Omigod! Stop the Presses!
Was Clifton Webb as well
by Anonymous | reply 33 | June 5, 2025 12:02 PM |
Clifton Webb played Whiteside in a live TV production in the '50s.
by Anonymous | reply 34 | June 5, 2025 12:12 PM |
This movie is pretty good, but the play is better. Davis and Sheridan are good, but both are cast against type. Maggie is more of a Rosalind Russell or Eve Arden type and Lorraine was modeled on Gertrude Lawrence. Durante's part was based on Harpo Marx (a pal of Alexander Woolcott), hence the name, "Banjo."
by Anonymous | reply 35 | June 5, 2025 12:15 PM |
Pass it along: I heard Rock Hudson and Montgomery Clift both smoked pole!!!!!
by Anonymous | reply 36 | June 5, 2025 12:43 PM |
If Sheridan married Ann Sheridan he might have been Sheridan Sheridan.
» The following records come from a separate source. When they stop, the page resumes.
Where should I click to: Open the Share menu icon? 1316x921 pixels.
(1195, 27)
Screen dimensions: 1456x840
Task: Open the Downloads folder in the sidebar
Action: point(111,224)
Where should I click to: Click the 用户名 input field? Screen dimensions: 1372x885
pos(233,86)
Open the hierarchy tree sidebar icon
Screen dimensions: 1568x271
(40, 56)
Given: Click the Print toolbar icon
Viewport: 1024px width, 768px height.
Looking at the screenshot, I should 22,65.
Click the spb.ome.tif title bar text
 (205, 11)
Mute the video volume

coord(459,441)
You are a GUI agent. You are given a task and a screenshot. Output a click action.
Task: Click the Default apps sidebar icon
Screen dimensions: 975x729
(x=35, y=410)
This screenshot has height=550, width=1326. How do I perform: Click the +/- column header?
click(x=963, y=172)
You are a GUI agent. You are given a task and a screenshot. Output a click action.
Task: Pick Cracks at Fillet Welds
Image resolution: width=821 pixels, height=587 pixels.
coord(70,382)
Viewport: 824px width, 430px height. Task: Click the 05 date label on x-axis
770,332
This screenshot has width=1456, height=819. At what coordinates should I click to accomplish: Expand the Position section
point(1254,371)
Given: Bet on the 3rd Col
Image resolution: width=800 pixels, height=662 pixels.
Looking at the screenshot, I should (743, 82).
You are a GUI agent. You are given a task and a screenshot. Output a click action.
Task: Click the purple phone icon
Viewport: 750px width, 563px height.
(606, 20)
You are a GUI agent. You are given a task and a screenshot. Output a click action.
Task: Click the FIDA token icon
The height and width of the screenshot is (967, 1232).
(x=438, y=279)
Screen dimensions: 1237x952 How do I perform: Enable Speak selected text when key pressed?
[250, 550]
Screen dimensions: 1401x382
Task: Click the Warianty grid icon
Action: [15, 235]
by Anonymous | reply 37 | June 5, 2025 5:04 PM |
The "semen-al" gay film should be "The Man Who Came AT Dinner"
by Anonymous | reply 38 | June 5, 2025 5:10 PM |
Monty Woolley and Cole Porter used to cruise for sailors together
by Anonymous | reply 39 | June 5, 2025 5:17 PM |
How very dare of Maggie to think Sheridan would deign to sit down to dinner with midwestern barbarians.
by Anonymous | reply 40 | June 5, 2025 5:32 PM |
To R38-Isn't that the white sauce for dinner?
by Anonymous | reply 41 | June 5, 2025 5:37 PM |
The only cast problem was that dim witted boyish would be playwright. No way a sophisticated Bette Davis would go for him.
by Anonymous | reply 42 | June 5, 2025 6:57 PM |
would-be
by Anonymous | reply 43 | June 5, 2025 7:34 PM |
I swear I wrote Brandy Alexander Woollcott before I saw this post.
by Anonymous | reply 44 | June 5, 2025 8:17 PM |
Beginning in 1939, Monty Woolley's partner was Cary Abbott, who was Black. While relationship was a secret to the community at large in Saratoga Springs, New York, Woolley's inner circle knew . Abbott died in 1948. Wooley in 1963 Buried together in Greenridge Cemetery.
by Anonymous | reply 45 | June 5, 2025 8:55 PM |
Once when I directed a production of this at a community theatre and was giving notes, one of the young boys who was playing one of the choir boys who come in at the end of Act Two when Sheridan does his Christmas broadcast raised his hand.
I said: "Yes?"
He said: "My Mom said to tell you I can't be in the show because we are going to be on vacation."
I said: "Okay....well then you don't have to come to any more rehearsals."
He said: "Oh no, I can come to all the rehearsals, I just can't do the show."
I said, feeling like Sheridan Whiteside himself: "Have your mother call me."